PROBLEM STATEMENT —
Transcribe exactly the lines from the one containing "688x544 pixels." through the end of the entries, including both the first and the last, and nothing else.

PROVIDED MATERIAL —
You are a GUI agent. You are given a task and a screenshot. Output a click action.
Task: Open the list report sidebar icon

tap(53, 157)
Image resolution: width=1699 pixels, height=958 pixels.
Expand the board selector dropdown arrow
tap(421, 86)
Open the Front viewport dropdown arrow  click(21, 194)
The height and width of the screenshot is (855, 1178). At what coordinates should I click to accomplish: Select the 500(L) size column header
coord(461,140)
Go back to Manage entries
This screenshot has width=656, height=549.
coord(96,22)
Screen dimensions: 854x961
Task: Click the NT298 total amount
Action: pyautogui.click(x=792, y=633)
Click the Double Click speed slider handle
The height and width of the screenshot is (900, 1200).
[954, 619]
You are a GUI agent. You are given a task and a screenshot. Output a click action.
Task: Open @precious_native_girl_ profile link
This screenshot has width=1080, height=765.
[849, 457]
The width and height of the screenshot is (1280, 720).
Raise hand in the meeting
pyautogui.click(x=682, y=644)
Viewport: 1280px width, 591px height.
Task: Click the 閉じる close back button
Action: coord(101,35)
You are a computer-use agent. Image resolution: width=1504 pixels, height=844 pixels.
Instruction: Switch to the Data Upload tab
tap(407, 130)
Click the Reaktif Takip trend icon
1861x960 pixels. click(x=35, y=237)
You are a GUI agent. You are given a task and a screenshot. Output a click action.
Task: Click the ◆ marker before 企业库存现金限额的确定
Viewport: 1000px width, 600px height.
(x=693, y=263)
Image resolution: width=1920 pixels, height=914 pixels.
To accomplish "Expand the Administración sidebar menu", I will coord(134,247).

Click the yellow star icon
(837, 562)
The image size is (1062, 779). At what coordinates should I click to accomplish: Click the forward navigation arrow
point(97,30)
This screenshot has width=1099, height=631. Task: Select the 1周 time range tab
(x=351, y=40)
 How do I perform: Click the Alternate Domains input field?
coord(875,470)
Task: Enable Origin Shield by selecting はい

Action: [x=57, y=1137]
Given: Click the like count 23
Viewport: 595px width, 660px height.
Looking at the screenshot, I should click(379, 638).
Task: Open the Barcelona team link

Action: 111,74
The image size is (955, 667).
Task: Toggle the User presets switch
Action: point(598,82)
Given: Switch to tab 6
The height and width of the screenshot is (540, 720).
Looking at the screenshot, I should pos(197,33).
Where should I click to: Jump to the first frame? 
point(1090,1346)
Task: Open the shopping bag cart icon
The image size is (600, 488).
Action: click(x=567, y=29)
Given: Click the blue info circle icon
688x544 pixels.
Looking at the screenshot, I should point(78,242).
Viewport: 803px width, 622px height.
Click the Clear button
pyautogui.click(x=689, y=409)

RESULT OF THIS EXERCISE —
688x544 pixels.
Looking at the screenshot, I should point(78,242).
Viewport: 803px width, 622px height.
Click the Clear button
pyautogui.click(x=689, y=409)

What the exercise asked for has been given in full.